Despite being one of the lowest eight-thousanders, Annapurna is definitely one of the most dangerous mountains in the world. By the year 2005, only 103 people have reached its summit while 56 have died attempting it. The Annapurna’s extensive massive consists of six main summits: the main one (8091m) as well as five others rising over 7000m. Interestingly, it was the first eight-thousander ever climbed – Maurice Herzog and Louise Lachenal have conquered it on 3rd June 1950. Eight Polish mountaineers have repeated this feat so far:

1987 – Artur Hajzer & Jerzy Kukuczka (first winter ascent)

1991 – Bogdan Stefko, Krzysztof Wielicki, Wanda Rutkiewicz, Ryszard Pawlowski and Mariusz Sprutta

1996 – Andrzej Marciniak

The mBank Expeditions have already tried to reach the summit three times, including twice (in 2004 and 2005) along the Bonnington’s route on the south face. In 2006, the “Himalayan Triptych” made up of Piotr Pustelnik, Piotr Morawski (Poland), Peter Hamor (Slovakia) and Don Bowie (USA) focused their efforts on the eastern ridge of Annapurna that had been climbed merely twice before. However, Peter Hamor was the only one to reach the main summit on 21st May while Piotr Pustelnik and Piotr Morawski got as far as the eastern summit (8010m). They turned back to rescue a Tibetan climber afflicted by snow blindness.

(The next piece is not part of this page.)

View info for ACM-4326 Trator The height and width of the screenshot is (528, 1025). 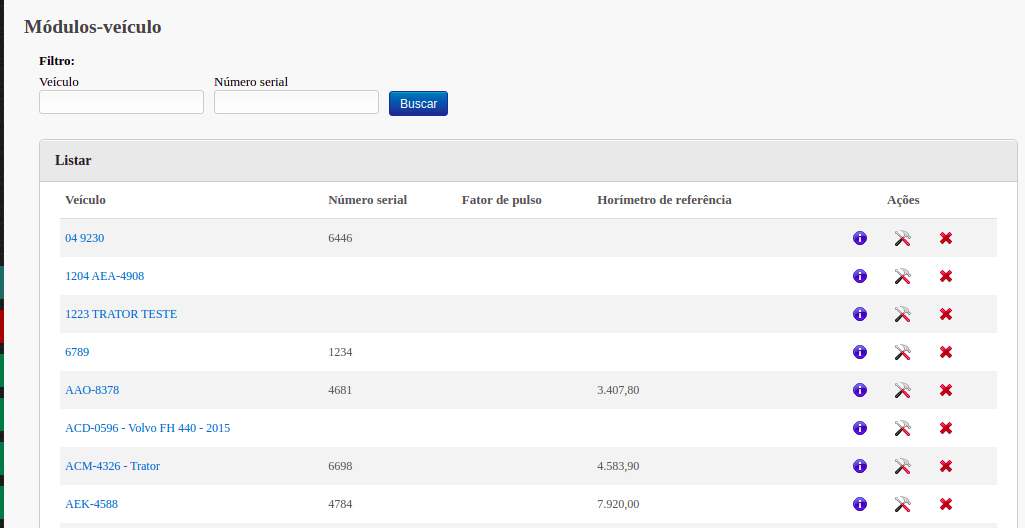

This year Piotr Pustelnik decided to return to Annapurna with a tried-and-tested team consisting of himself as the main coordinator, Peter Hamor, Piotr Morawski and Dariusz Zaluski, who will have the double role of a film maker. They have chosen the Czech route (also called “Gabbarrova”) on the north-west face of Annapurna. It has been climbed only once by Nezerka and Martis in 1988.

Ama Dablam - a relatively easy to climb mountain in the Himalaya range of eastern Nepal (6812 metres) – is to be the place for the team’s high altitude acclimatisation before their main effort. The expedition sets off on 15th March from Warsaw and will stay acclimatising on Ama Dablam till mid April. They will then be transported with a helicopter to their base camp beneath the north face of Annapurna. Their return is planned for 7th May.

Piotr Pustelnik has been climbing in the highest mountains since 1985, ascended all but one eight-thousand-metre high peak and has participated in many expeditions in the Himalayas, Karakorum, and all over the world.

Peter Hamor, the best Slovakian mountaineer has ascended five eight-thousanders (two of them as the first ever Slovak), and has conquered the Crown of the World (the highest mountains of each of the seven continents).

Piotr Morawski has climbed four eight-thousanders and was the first to ascend Shisha Pangma in winter.

Dariusz Zaluski has climbed four eight-thousanders and has taken part in many winter expeditions; he combines climbing with professional film-making and has authored many award-winning documentaries about the highest mountains of the world.